Reproduce the lines below verbatim, starting with the line that contains "The image size is (775, 535)." and ending with the line that contains "Delete selected row", both included.

Data extracted from a collection
——————————

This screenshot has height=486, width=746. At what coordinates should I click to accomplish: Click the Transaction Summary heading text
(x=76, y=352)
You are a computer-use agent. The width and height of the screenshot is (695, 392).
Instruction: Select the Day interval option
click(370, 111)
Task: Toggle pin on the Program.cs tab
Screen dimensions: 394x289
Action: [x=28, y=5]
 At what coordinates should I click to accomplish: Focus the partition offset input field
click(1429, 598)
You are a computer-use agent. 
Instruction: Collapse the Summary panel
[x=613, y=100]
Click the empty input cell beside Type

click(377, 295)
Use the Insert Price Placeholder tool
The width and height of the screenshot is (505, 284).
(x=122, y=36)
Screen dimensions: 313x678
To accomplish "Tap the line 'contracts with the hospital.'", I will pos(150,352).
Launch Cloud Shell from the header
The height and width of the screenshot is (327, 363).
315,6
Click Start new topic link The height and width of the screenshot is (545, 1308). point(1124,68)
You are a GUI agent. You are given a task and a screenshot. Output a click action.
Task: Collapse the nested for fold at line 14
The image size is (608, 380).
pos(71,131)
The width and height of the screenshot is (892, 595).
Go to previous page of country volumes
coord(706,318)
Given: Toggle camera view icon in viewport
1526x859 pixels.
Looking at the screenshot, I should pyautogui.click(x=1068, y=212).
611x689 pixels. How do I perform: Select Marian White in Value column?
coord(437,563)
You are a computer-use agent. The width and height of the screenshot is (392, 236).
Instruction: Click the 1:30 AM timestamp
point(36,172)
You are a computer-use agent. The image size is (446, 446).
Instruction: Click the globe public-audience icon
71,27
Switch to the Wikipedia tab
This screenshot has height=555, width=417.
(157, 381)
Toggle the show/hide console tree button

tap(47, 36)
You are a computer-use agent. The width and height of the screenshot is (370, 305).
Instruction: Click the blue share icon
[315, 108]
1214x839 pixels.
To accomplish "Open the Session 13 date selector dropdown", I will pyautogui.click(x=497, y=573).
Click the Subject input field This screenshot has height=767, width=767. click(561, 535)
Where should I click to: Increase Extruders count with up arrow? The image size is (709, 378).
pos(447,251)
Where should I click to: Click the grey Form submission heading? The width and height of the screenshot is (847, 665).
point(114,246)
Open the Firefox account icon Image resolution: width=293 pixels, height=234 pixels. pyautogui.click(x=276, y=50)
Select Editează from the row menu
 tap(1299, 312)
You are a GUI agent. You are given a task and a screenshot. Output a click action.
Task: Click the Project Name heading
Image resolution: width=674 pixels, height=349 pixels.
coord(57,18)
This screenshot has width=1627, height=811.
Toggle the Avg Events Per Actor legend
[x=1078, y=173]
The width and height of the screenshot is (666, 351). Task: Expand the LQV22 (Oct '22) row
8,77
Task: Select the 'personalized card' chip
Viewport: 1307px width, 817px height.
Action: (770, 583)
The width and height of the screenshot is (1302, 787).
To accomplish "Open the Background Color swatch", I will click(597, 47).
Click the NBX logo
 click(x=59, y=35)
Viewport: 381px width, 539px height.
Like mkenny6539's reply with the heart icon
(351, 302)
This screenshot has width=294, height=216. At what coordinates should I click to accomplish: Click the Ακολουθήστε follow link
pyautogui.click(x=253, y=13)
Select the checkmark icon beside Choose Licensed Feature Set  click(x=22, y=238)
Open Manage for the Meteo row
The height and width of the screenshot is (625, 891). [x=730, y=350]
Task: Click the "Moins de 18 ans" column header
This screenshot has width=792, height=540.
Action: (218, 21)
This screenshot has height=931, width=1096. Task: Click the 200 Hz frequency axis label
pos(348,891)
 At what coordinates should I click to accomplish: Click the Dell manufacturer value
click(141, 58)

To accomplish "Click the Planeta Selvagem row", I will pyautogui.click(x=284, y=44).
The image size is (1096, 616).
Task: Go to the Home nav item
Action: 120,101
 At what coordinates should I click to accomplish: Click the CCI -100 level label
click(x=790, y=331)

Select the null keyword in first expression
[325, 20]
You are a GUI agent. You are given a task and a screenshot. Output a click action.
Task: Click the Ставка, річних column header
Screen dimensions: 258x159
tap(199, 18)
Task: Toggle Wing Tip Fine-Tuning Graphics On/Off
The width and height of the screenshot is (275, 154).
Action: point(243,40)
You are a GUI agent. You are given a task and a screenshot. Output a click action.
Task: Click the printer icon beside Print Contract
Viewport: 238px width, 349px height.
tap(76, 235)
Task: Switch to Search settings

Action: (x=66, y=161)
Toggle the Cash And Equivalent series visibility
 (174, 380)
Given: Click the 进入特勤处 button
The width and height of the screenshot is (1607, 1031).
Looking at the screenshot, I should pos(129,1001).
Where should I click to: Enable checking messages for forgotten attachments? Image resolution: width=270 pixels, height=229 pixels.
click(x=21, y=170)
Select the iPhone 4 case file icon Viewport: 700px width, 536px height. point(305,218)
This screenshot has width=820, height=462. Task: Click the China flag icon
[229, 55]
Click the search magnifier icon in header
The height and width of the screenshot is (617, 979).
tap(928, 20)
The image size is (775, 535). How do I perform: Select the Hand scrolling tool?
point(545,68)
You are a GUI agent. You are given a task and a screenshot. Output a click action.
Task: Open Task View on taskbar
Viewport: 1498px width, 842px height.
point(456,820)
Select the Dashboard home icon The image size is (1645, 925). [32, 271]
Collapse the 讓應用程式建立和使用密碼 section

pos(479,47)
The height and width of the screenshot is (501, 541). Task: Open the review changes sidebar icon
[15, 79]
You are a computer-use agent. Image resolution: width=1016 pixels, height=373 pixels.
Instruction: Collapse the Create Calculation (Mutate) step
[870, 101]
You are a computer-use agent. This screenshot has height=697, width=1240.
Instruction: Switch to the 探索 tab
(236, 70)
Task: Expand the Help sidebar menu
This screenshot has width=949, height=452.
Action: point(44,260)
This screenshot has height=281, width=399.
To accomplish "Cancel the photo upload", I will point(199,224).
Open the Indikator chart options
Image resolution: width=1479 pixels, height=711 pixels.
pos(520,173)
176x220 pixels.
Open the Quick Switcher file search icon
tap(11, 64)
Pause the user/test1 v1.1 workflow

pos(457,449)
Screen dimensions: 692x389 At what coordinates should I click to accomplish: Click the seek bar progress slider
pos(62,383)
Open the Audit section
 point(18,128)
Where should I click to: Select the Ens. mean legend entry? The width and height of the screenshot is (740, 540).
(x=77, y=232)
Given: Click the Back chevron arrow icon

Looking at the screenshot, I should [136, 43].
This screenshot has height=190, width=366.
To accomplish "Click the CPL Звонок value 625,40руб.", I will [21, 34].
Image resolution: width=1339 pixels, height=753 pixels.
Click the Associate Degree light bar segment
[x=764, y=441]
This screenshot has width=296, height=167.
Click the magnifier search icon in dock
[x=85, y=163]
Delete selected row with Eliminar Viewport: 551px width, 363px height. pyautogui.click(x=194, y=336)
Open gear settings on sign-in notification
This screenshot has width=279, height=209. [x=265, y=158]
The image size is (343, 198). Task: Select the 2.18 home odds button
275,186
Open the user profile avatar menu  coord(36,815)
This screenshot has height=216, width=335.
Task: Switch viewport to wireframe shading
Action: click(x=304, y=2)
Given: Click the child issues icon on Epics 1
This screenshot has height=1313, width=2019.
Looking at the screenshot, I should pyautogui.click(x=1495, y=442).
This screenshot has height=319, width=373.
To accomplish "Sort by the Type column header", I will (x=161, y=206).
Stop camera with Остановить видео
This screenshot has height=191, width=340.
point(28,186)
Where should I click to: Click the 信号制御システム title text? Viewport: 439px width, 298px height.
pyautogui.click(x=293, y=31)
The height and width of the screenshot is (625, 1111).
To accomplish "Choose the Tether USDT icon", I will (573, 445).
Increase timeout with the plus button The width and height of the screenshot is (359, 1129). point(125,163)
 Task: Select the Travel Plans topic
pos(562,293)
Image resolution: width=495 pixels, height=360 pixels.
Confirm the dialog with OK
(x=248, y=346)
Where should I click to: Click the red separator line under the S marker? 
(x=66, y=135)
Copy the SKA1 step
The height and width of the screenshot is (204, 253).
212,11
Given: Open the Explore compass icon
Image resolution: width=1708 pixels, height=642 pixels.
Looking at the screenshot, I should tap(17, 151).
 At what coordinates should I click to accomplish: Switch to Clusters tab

——————————

SOLUTION ->
The image size is (775, 535). How do I perform: Select the Hand scrolling tool?
point(545,68)
You are a GUI agent. You are given a task and a screenshot. Output a click action.
Task: Open Task View on taskbar
Viewport: 1498px width, 842px height.
point(456,820)
Select the Dashboard home icon The image size is (1645, 925). [32, 271]
Collapse the 讓應用程式建立和使用密碼 section

pos(479,47)
The height and width of the screenshot is (501, 541). Task: Open the review changes sidebar icon
[15, 79]
You are a computer-use agent. Image resolution: width=1016 pixels, height=373 pixels.
Instruction: Collapse the Create Calculation (Mutate) step
[870, 101]
You are a computer-use agent. This screenshot has height=697, width=1240.
Instruction: Switch to the 探索 tab
(236, 70)
Task: Expand the Help sidebar menu
This screenshot has width=949, height=452.
Action: point(44,260)
This screenshot has height=281, width=399.
To accomplish "Cancel the photo upload", I will point(199,224).
Open the Indikator chart options
Image resolution: width=1479 pixels, height=711 pixels.
pos(520,173)
176x220 pixels.
Open the Quick Switcher file search icon
tap(11, 64)
Pause the user/test1 v1.1 workflow

pos(457,449)
Screen dimensions: 692x389 At what coordinates should I click to accomplish: Click the seek bar progress slider
pos(62,383)
Open the Audit section
 point(18,128)
Where should I click to: Select the Ens. mean legend entry? The width and height of the screenshot is (740, 540).
(x=77, y=232)
Given: Click the Back chevron arrow icon

Looking at the screenshot, I should [136, 43].
This screenshot has height=190, width=366.
To accomplish "Click the CPL Звонок value 625,40руб.", I will [21, 34].
Image resolution: width=1339 pixels, height=753 pixels.
Click the Associate Degree light bar segment
[x=764, y=441]
This screenshot has width=296, height=167.
Click the magnifier search icon in dock
[x=85, y=163]
Delete selected row with Eliminar Viewport: 551px width, 363px height. pyautogui.click(x=194, y=336)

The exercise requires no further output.